Les risques à surveiller

Le premier risque concerne le financement. Si Oracle doit recourir davantage à l’endettement ou émettre plus d’actions que prévu, les investisseurs pourraient s’inquiéter d’une dilution accrue et d’une pression plus forte sur le bilan.

Le deuxième risque est la concentration de la clientèle. Les grands contrats liés à l’IA peuvent être très porteurs, mais ils rendent également les résultats plus dépendants d’un nombre limité de très gros clients. Si l’un d’entre eux reporte un projet, renégocie un contrat ou transfère ses charges de travail vers un autre fournisseur, l’impact pourrait être significatif.

Le troisième risque concerne les rendements. Les centres de données nécessitent du foncier, de l’énergie, des systèmes de refroidissement, des puces électroniques et du temps. Si les prix baissent, si le taux d’utilisation déçoit ou si les puces d’IA deviennent obsolètes plus vite que prévu, les rendements futurs pourraient s’avérer moins attractifs.

La feuille de route pour les investisseurs

  • Distinguer la demande de la rentabilité économique. Un carnet de commandes bien rempli est encourageant, mais ce sont les rendements générés en trésorerie qui créent la valeur à long terme.

  • Surveiller la qualité du financement. Les prépaiements des clients sont préférables à une dépendance exclusive à la dette ou à de nouvelles émissions d’actions.

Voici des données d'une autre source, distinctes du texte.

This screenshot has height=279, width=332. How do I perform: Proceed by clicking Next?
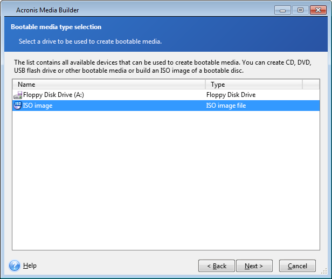click(x=254, y=266)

  • Comparer les modèles économiques. Les fabricants de puces, les opérateurs cloud et les fournisseurs d’énergie ne sont pas exposés aux mêmes risques.

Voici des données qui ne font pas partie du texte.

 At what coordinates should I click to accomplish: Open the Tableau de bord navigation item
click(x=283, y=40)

  • Garder une gestion rigoureuse de la taille des positions. Les infrastructures d’IA offrent un potentiel important, mais elles ne constituent pas une source de gains sans risque.

Le compteur électrique compte aussi

Les résultats d’Oracle ne se résument pas à une simple histoire de « bon trimestre, mauvaise réaction boursière ». Ils montrent surtout vers quelle direction se dirige la prochaine étape du marché de l’IA. Il est relativement facile de croire que la demande continuera de croître. La véritable difficulté consiste à identifier les entreprises capables de développer les capacités nécessaires, de financer cette expansion de manière raisonnable et de dégager des rendements attractifs une fois toutes les factures réglées.

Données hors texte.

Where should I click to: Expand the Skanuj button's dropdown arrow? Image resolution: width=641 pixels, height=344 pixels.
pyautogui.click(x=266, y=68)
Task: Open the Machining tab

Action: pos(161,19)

Oracle bénéficie d’une forte demande et d’une opportunité considérable, mais l’entreprise porte également un immense chantier d’infrastructures dans son bilan. Pour les investisseurs, la leçon dépasse largement le cas d’une seule société : dans la ruée vers l’IA, les gagnants ne seront pas forcément ceux qui nourrissent les ambitions les plus grandioses, mais ceux qui sauront maintenir les lumières allumées sans laisser la facture énergétique devenir incontrôlable.